El ministro peruano de Medio Ambiente, Antonio Brack, es un crítico del proyecto y cree que el premio del Banco Mundial sería mejor usado en otros "proyectos con mayor impacto en mitigar el cambio climático". "Pintar de blanco los Andes es una tontería", sostuvo Brack.

Pero para Thomas Condom, un glaciólogo e hidrólogo del Instituto Francés de Investigación y Desarrollo de Lima que siguió de cerca los glaciares de los Andes durante los últimos 15 años, la iniciativa podría tener impacto a pequeña escala.

"Efectivamente a escala local podría ser posible influir y retardar un poco la caída, ganar un décimo o quizá uno o dos grados centígrados", indicó Condom.

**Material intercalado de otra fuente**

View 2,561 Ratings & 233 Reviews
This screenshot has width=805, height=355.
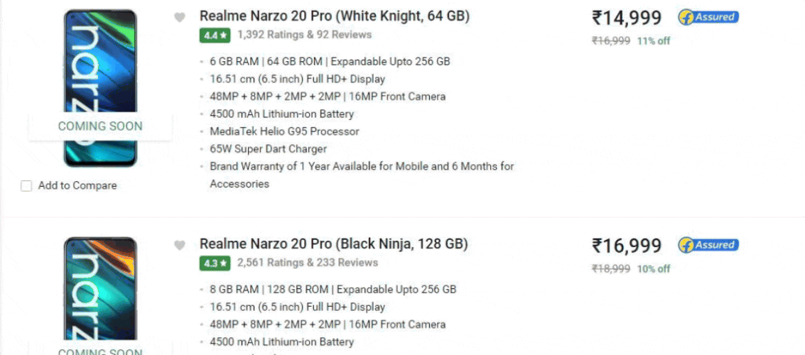[307, 263]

"Sin embargo, el efecto será local, porque sería muy difícil de aplicar a escala regional", agregó el científico.

El secretario norteamericano de Energía, Steven Chu, respaldó el uso de techos blancos en los Estados Unidos para ayudar a combatir el cambio climático, a la usanza de los países más calurosos y desérticos, donde ese principio se aplica desde hace varios siglos.

En Perú se encuentra más del 70 por ciento de los glaciares tropicales del mundo, pero el calentamiento global ya derritió el 22 por ciento de ellos en los últimos 30 años, según un informe del Banco Mundial de 2009.